All of lore.kernel.org
 help / color / mirror / Atom feed
From: Markus Armbruster <armbru@redhat.com>
To: Bin Meng <bmeng@tinylab.org>
Cc: qemu-devel@nongnu.org,
	"Richard Henderson" <richard.henderson@linaro.org>,
	"Zhangjin Wu" <falcon@tinylab.org>,
	"Daniel P. Berrangé" <berrange@redhat.com>,
	"Kevin Wolf" <kwolf@redhat.com>,
	"Marc-André Lureau" <marcandre.lureau@redhat.com>,
	"Paolo Bonzini" <pbonzini@redhat.com>,
	"Thomas Huth" <thuth@redhat.com>,
	"Xuzhou Cheng" <xuzhou.cheng@windriver.com>
Subject: Re: [PATCH v4 4/6] util/osdep: Introduce qemu_close_range()

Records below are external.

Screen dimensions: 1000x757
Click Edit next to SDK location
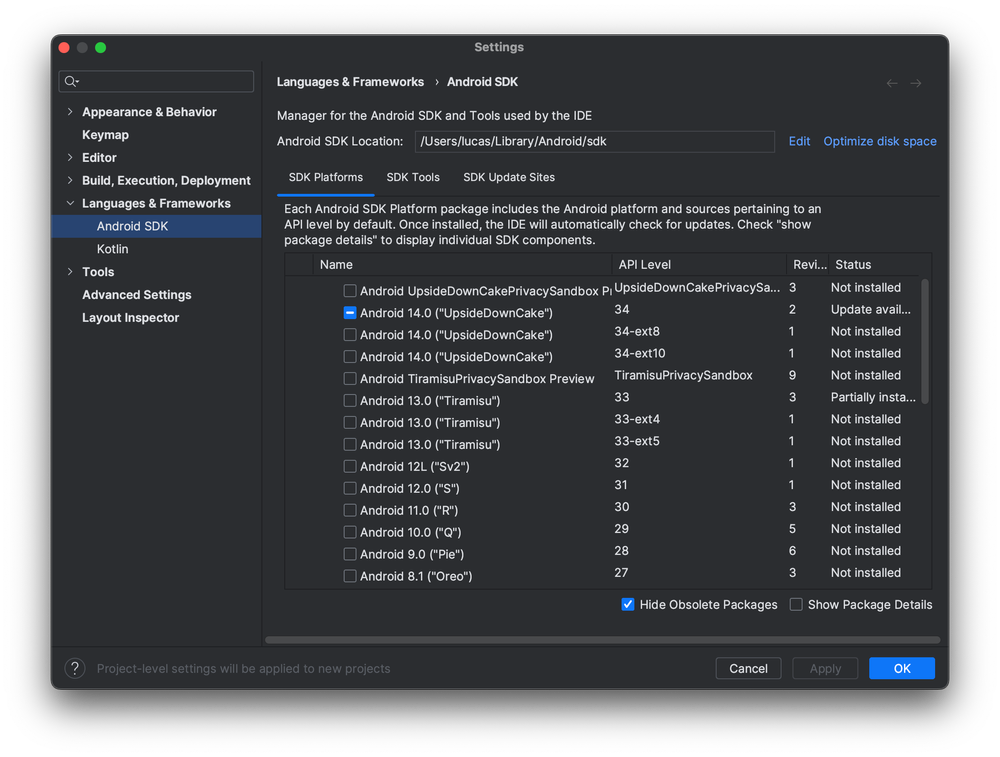798,141
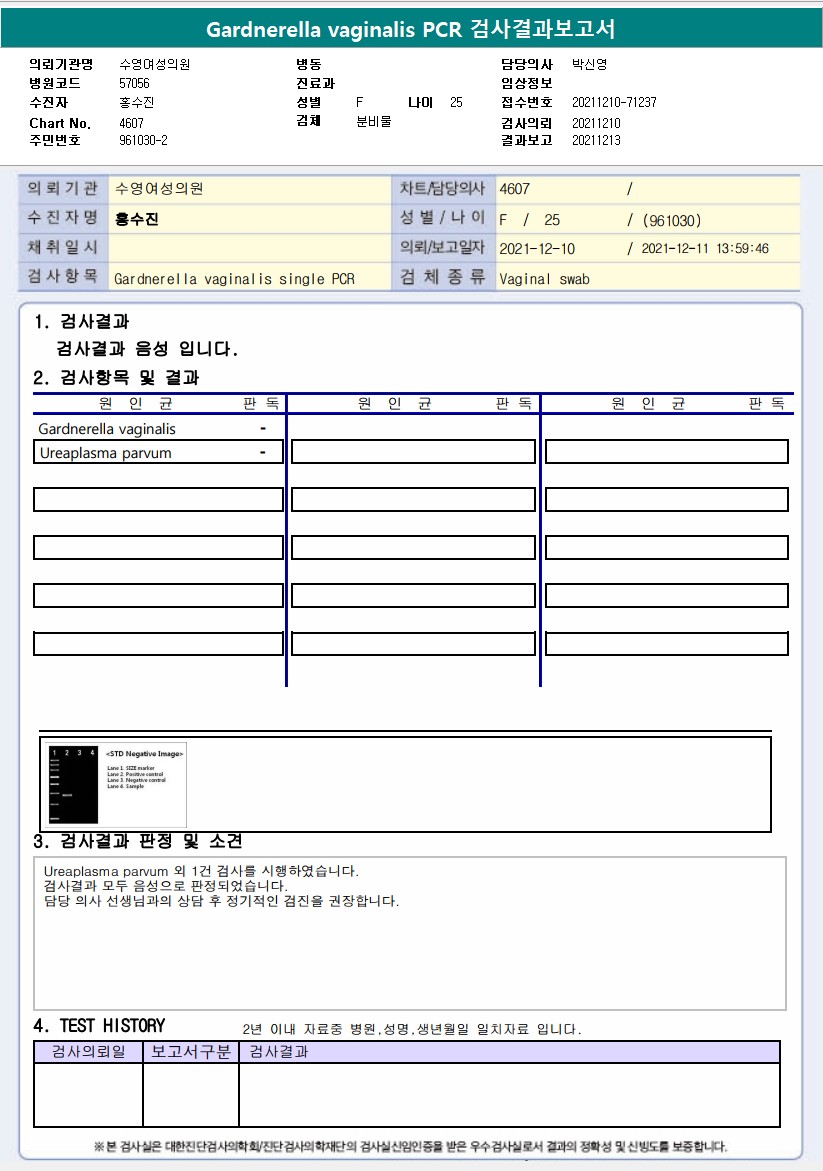This screenshot has width=823, height=1171.
Task: Select the 검사의뢰일 column header
Action: pyautogui.click(x=88, y=1052)
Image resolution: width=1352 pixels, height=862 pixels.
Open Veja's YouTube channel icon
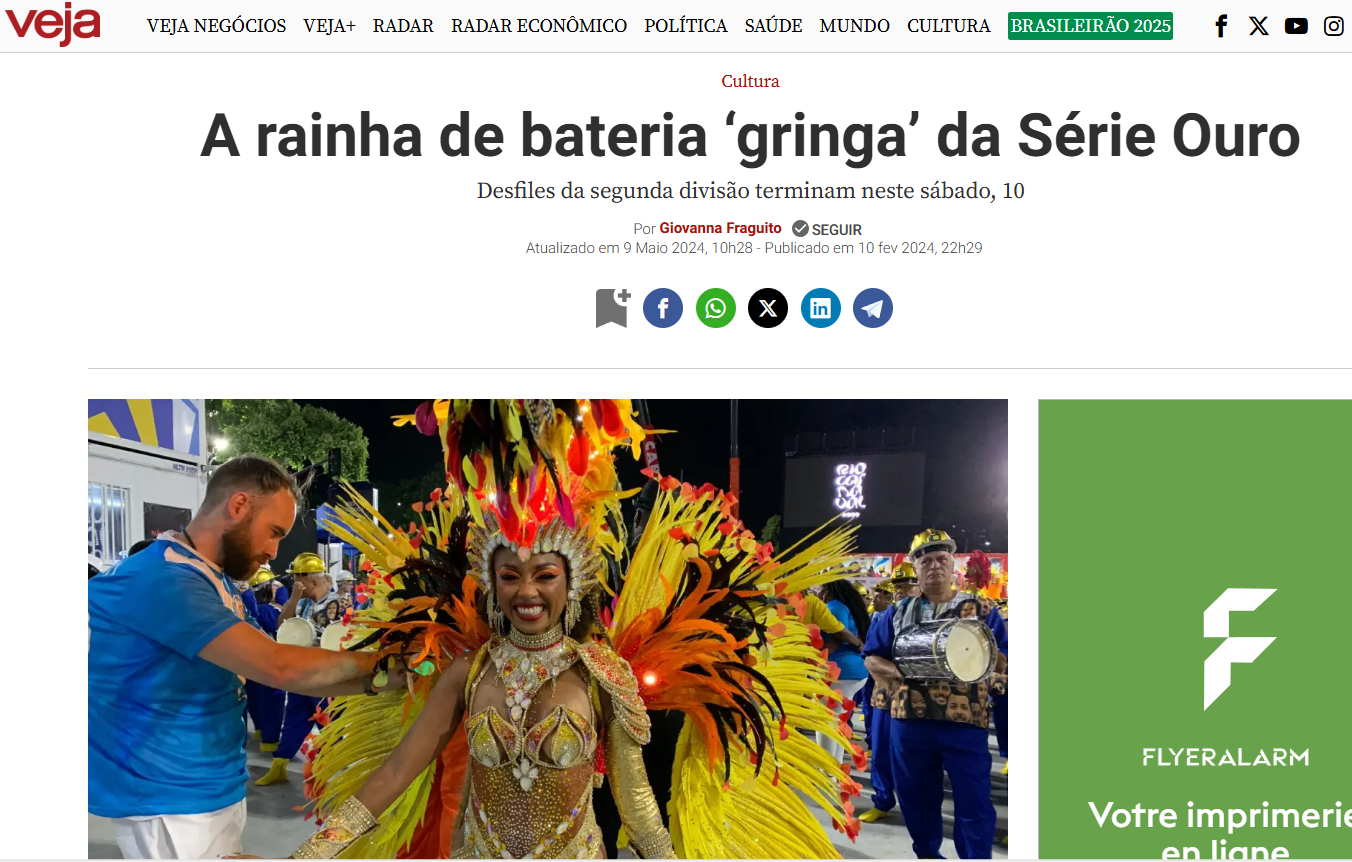pyautogui.click(x=1296, y=26)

Date: Fri, 07 Jul 2023 16:40:38 +0200	[thread overview]
Message-ID: <877crbg4yh.fsf@pond.sub.org> (raw)
In-Reply-To: <20230628152726.110295-5-bmeng@tinylab.org> (Bin Meng's message of "Wed, 28 Jun 2023 23:27:24 +0800")

Bin Meng <bmeng@tinylab.org> writes:

> This introduces a new QEMU API qemu_close_range() that closes all
> open file descriptors from first to last (included).
>
> This API will try a more efficient call to close_range(), or walk
> through of /proc/self/fd whenever these are possible, otherwise it
> falls back to a plain close loop.
>
> Co-developed-by: Zhangjin Wu <falcon@tinylab.org>
> Signed-off-by: Bin Meng <bmeng@tinylab.org>
>
> ---
>
> Changes in v4:
> - add 'first > last' check logic
> - reorder the ifdefs logic
> - change i to unsigned int type
> - use qemu_strtoi() instead of atoi()
> - limit last upper value to sysconf(_SC_OPEN_MAX) - 1
>
> Changes in v3:
> - fix win32 build failure
>
> Changes in v2:
> - new patch: "util/osdep: Introduce qemu_close_range()"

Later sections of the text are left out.